Press reports touting the fall of Baghdad and the toppling of the regime of Saddam Hussein has unleashed a torrent of “We were right”s from those who supported the war option from the outset. Although they wouldn’t necessarily put it so crudely, they are in effect suggesting that the end has justified the means. But are we at the end?
Those who argued the cause of a peaceful resolution to the issues recognise that the supremacy of force is perpetuated. The violent regime of Saddam Hussein was overcome with a greater violence. The West has merely shown it can play the same game, only with bigger toys. The opportunity to mark out an alternative future – albeit a far more difficult road to walk – was passed up. The pattern for violence as the means for resolving disputes remains unquestioned.
It is into this context that the Easter events strike an unfamiliar chord with us. In a world which sees military might as the pathway to peace, Jesus chose to lay down his arms and his rights to achieve peace. In a world which values respectability, Jesus mixed with those society marginalised. In a world where people argue over religious points, Jesus chose to remain silent before his accusers.
In the final analysis, the Easter events demonstrate that, in God’s economy, violent means are not the end. Though subjecting Jesus to the most brutal form of punishment ever devised, and ultimately killing him, God did not allow that action to stand as the final judgment. In the resurrection of Jesus, God established a new order, based on a life-giving power. The power of resurrection.

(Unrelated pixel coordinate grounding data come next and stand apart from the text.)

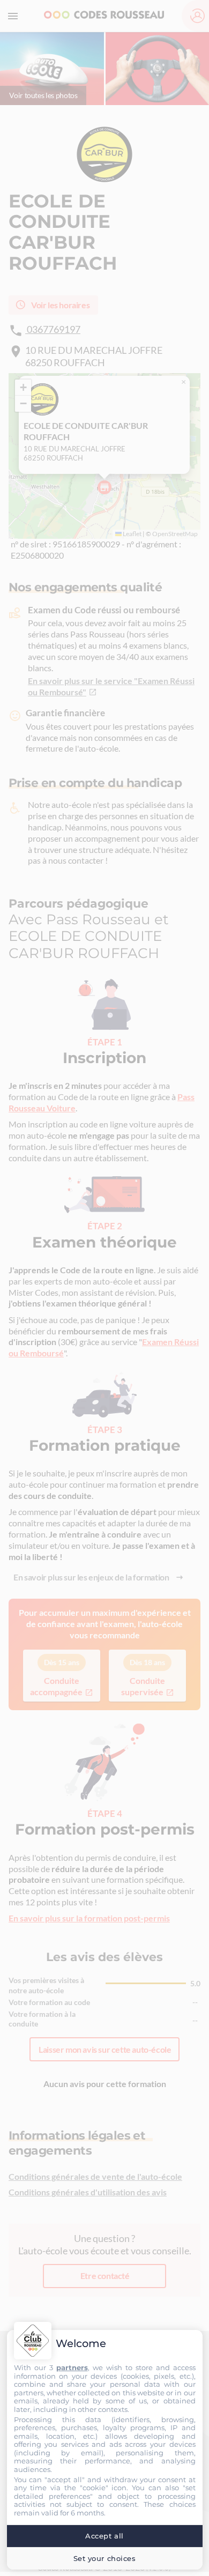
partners (72, 2367)
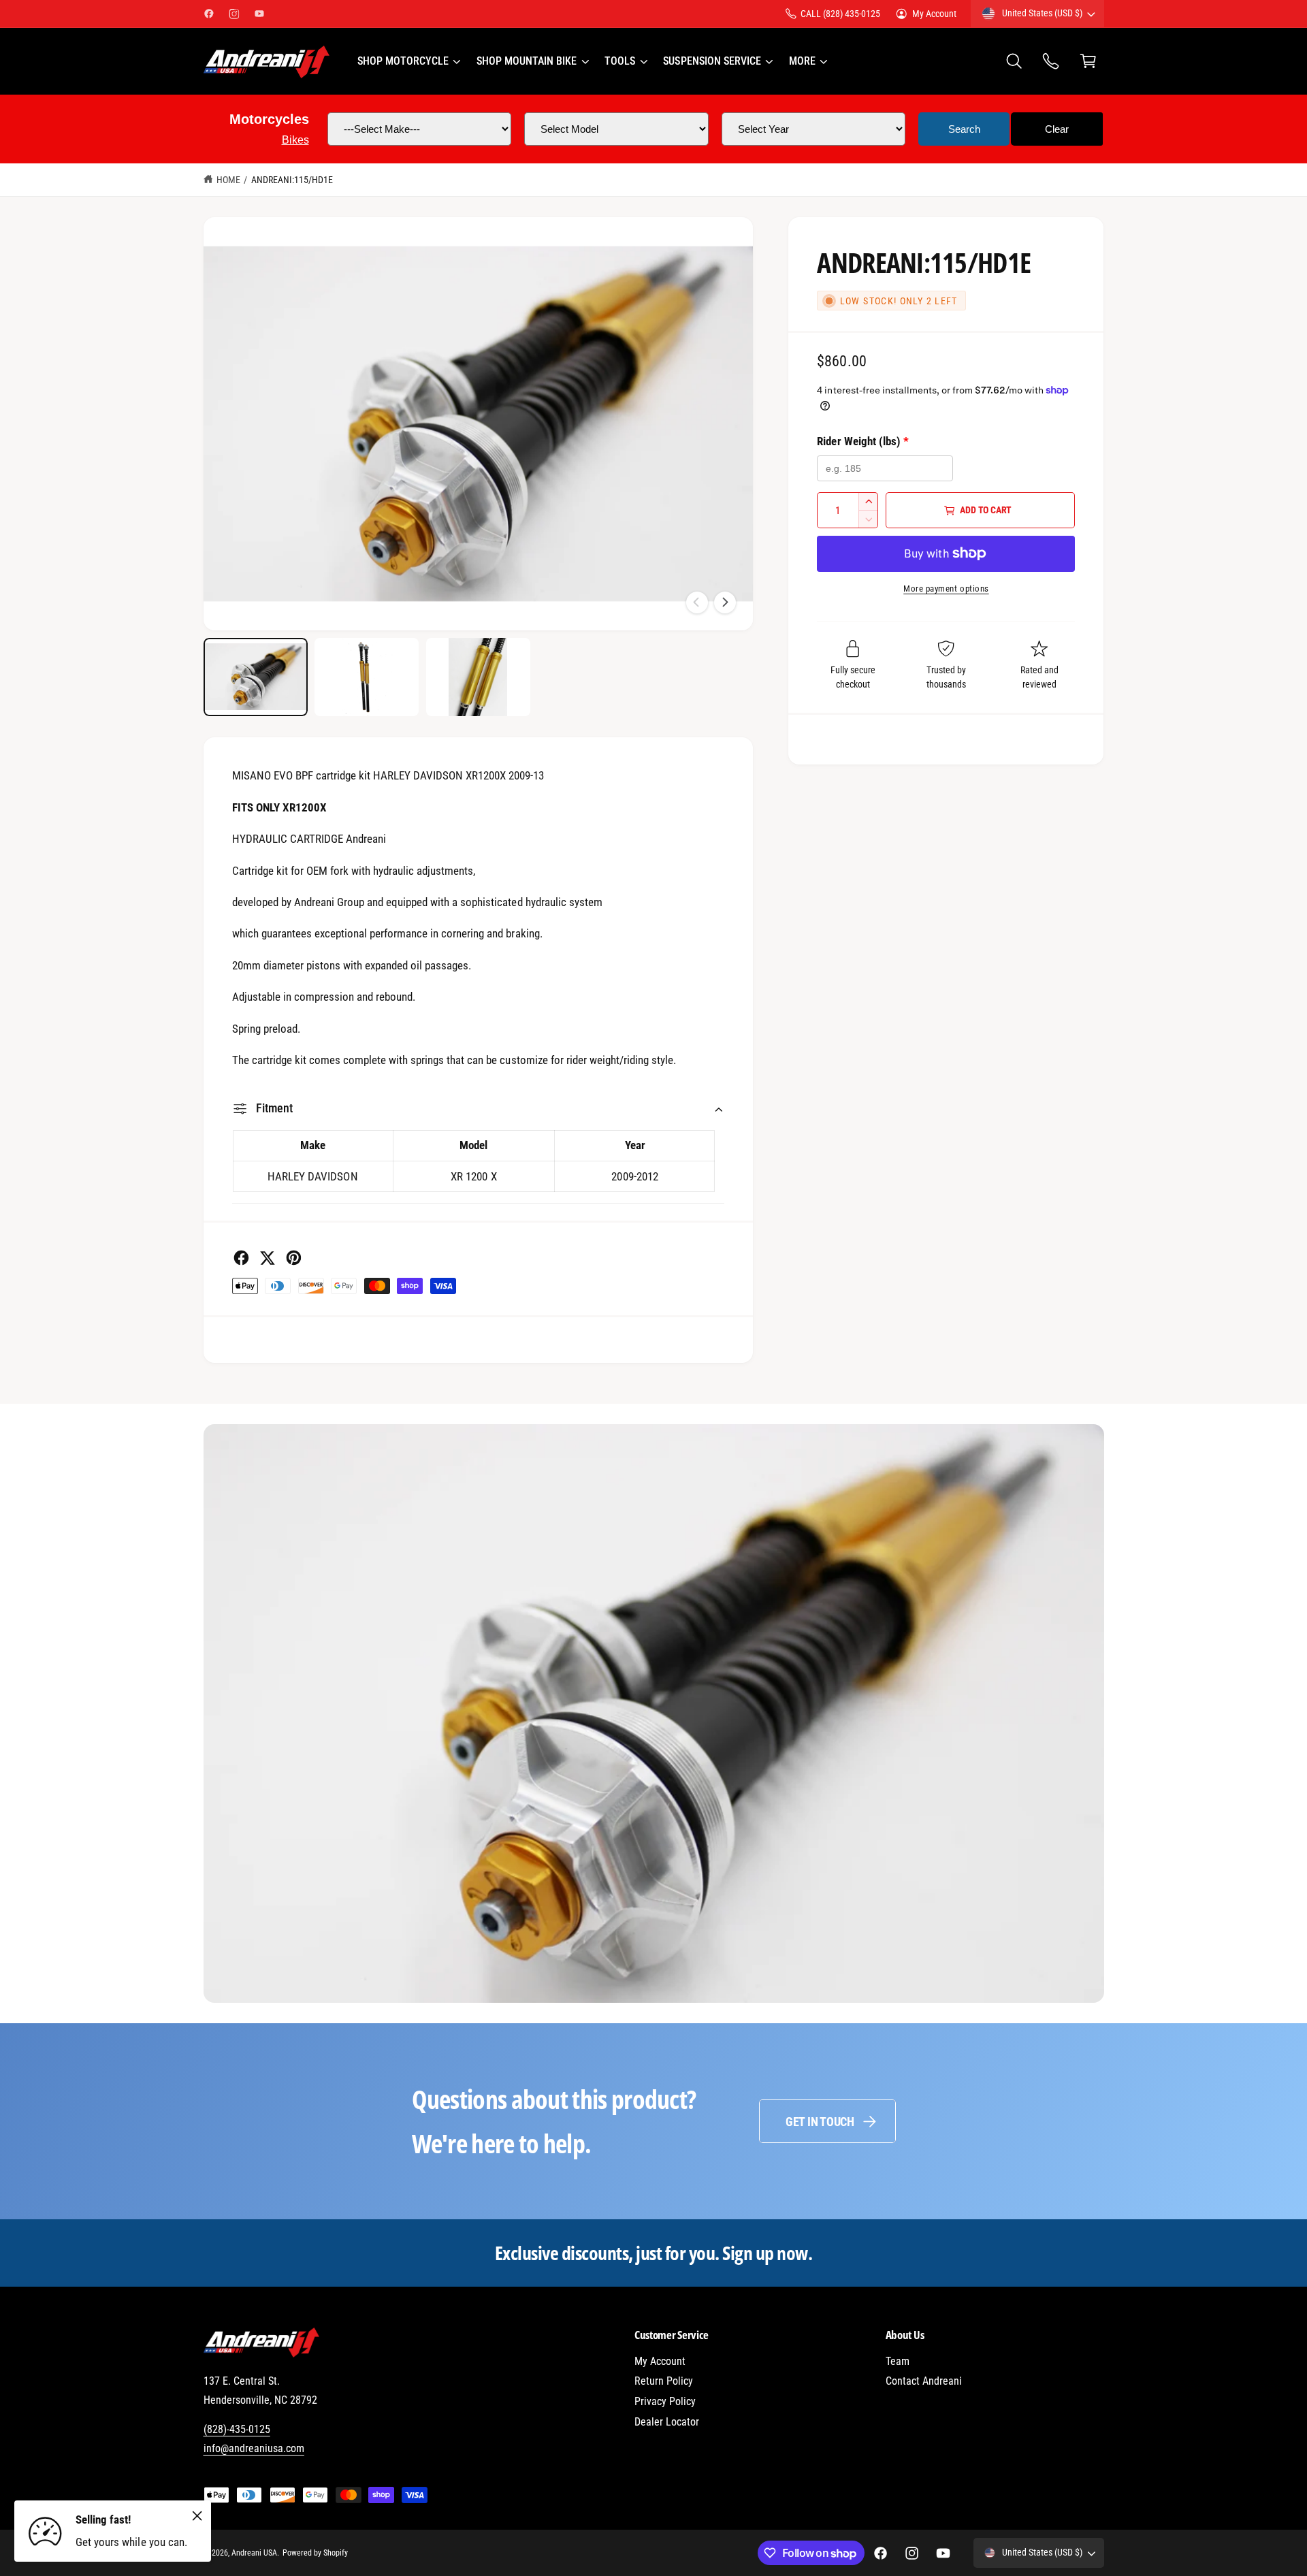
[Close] (197, 2515)
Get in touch (820, 2121)
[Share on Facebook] (241, 1258)
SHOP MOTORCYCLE (403, 60)
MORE (802, 60)
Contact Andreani (924, 2380)
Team (897, 2361)
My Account (934, 13)
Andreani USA (254, 2553)
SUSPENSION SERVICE (711, 60)
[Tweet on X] (267, 1258)
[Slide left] (697, 602)
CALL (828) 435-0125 (840, 13)
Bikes (295, 140)
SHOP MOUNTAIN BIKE (527, 60)
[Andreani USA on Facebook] (209, 13)
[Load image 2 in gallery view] (366, 677)
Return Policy (663, 2380)
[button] (408, 61)
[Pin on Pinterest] (294, 1258)
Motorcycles (269, 119)
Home (228, 179)
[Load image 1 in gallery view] (256, 677)
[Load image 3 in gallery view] (478, 677)
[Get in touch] (1051, 61)
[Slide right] (725, 602)
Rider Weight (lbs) (862, 441)
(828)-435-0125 (237, 2429)
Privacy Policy (665, 2401)
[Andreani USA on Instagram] (234, 13)
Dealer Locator (666, 2421)
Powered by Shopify (315, 2553)
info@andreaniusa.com (254, 2448)
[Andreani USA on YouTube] (259, 13)
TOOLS (619, 60)
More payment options (946, 588)
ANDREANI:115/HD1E (292, 179)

The cause of peace has taken a brutal blow by the events in Iraq over recent weeks. The declaration of ultimate victory in Iraq, and the beginning of reconstruction will not mark the end for those who have championed peace over recent weeks. Peace is based on justice and equality, two attributes which have been sadly lacking in the approach and outcome of the Coalition of the Willing. We must continue to work for peace – in peaceful ways - for all peoples in the world: for those subjected to economic violence, as well as military violence. It is the essence of the gospel.